Given and CC have recently left Morocco for Spain, from where CC has recently posted: ‘We had planned on being off the boat for the ‘holiday season’ but for the first time ever, poverty and poor health will keep us apart from all our children (and grandchild). We’re heartbroken.’ He added: ‘This year began badly (with my youngest’s disappearance) and went downhill from there. We’ve had a lot of support—and a few bright spots (time with our first/only grandchild in Berlin)—but as the year ends, it feels like we’re clinging to the edge of the precipice with our fingertips.’ He ended: ‘We remind ourselves daily that, at worst, we have shelter within our ageing boat and there are millions (including a handful of acquaintances) whose circumstances are much worse. We are flat-broke, missing our small family, but for now, we are safe.’ I will place a link to their new fundraiser—set up by Irish multi-disciplinary artist and all-round breath-of-fresh-air Liz Cullinane—at the foot of this Letter.

Talking of matters maritime, we ran into 91 year-old Peter Kent at the weekend who has been telling stories of the river Thames through his tidy illustrations for years. As a young man he was involved through National Service in aerial photography. This left him with a powerful sense of perspective and overview. His popular ink representations of the river are always from above and pocked with nuggets of handwritten information. He keeps so many local stories alive.

He sat with us in a local bookshop, firmly gripping his walking stick while bemoaning with me the conflict in Ukraine. ‘Regrettably, it’s all about not losing face,’ he said, scratching his neat white beard. We went on to discuss the consequences, certainly from my point of view, of figures like Boris Johnson having over-egged the pudding somewhat some two years ago by insisting with uninformed gusto that Ukraine should push the Russians back over the border at a time when a purported peace plan was on the table.

Given this present state of the world, a better metaphor for shared humanity might be the retrospective one of the unofficial Christmas Truce of 1914. This was when German voices famously floated across the trenches requesting a ceasefire. What followed was quite extraordinary—soldiers exchanging cigars and booze, lots of carols sung, and a sudden bridging of the ugly chasm of war.

This inspired many to step out into the hardened mud and meet halfway. In the end, about 100,000 warring soldiers celebrated Christmas together. It was of course well documented that the Germans broke into their version of Silent Night, Holy Night, while Brits replied with hymns and songs of their own.

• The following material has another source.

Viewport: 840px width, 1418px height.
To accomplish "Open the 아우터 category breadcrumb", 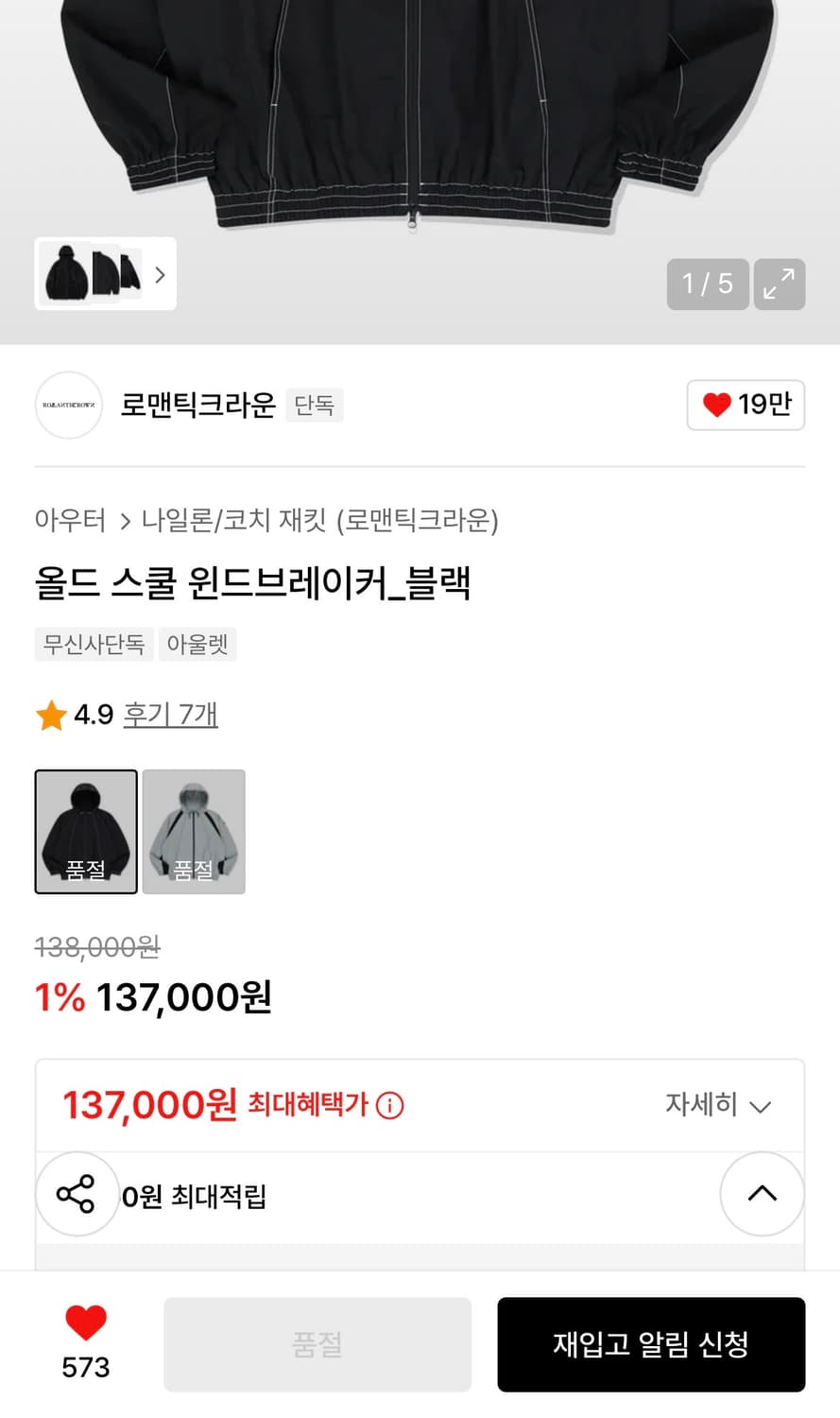I will [x=70, y=520].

Gifts were exchanged in No Man’s Land—alcohol, more tobacco, food. Grimly, also, it was an opportunity to recover the bodies of dead comrades.

On the Eastern front, meanwhile, Austro-Hungarian commanders also asked for a truce. The Russians agreed and the two sides went on the lash together, some partying right the way through to 1915, though not everyone on the Western side was happy. Corporal Clifford Lane of H Company Hertfordshire reported seeing German soldiers in good cheer and told his men to fire, later admitting he should have joined the party instead.

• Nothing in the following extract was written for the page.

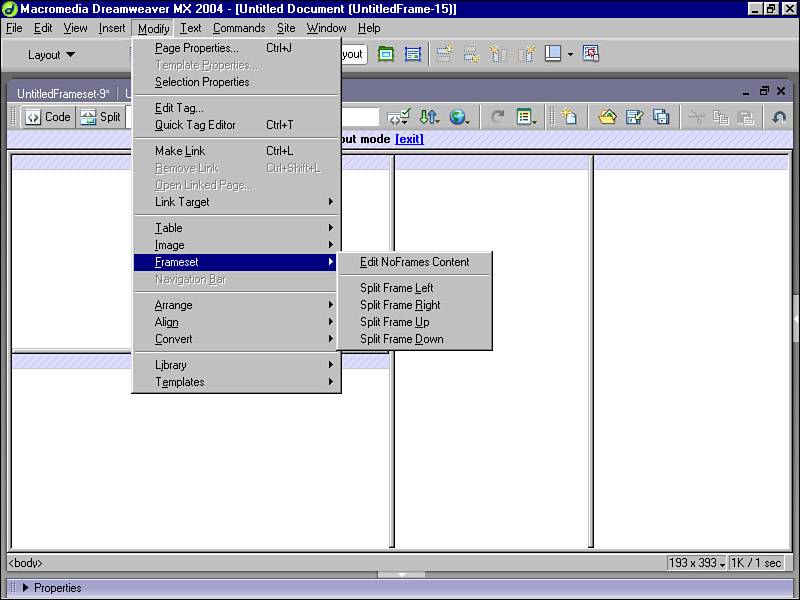This screenshot has height=600, width=800.
Task: Open the View Options icon menu
Action: [x=526, y=117]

Genuinely struggling to maintain a perspective on everything, I found myself correcting someone on social media whom I caught decrying the presence of celebrating Syrians on UK streets. These were Brits saying in hateful tones they should go home. They will want to go home, believe you me. I met a number of Syrians who from day one of arriving on Lesbos—having risked their lives to get there—were, and will still be, determined to return home. I met several who, drenched and trembling as they stepped out of the water, spoke of their dream one day of rebuilding their homeland. Also, the UK government has frozen all applications by Syrians following Assad’s fall, so what more do our xenophobes want?

Thanks to an old friend visiting Blighty last week, I spent an afternoon with an Afghan and Iranian. The former was from an area of eastern Afghanistan I knew from 1983. His dignity was stirring. The latter, also full of self-respect and with an array of rather marvellous tattoos, registered serious misgivings about the prospects of any kind of peace in his own country. Both had been refugees.

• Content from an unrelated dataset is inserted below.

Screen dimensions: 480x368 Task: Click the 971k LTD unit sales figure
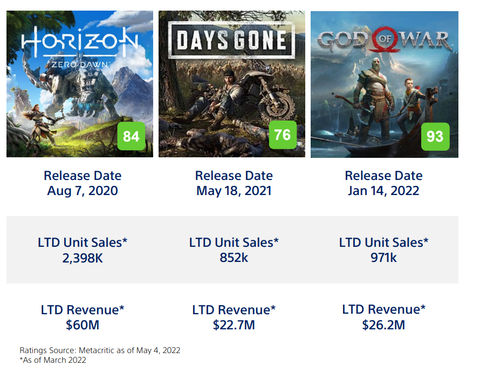tap(383, 258)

At the time of press, CC O’Hanlon posts another update, saying they are struggling to keep their floating home—‘the only refuge we have’—from sinking. He says: ‘We need to lift our boat out of the water urgently and undertake a survey and urgent repairs. We are asking—no, we are begging—for financial support.’

https://www.gofundme.com/f/a-voyage-in-search-of-home

Peter Bach lives in London.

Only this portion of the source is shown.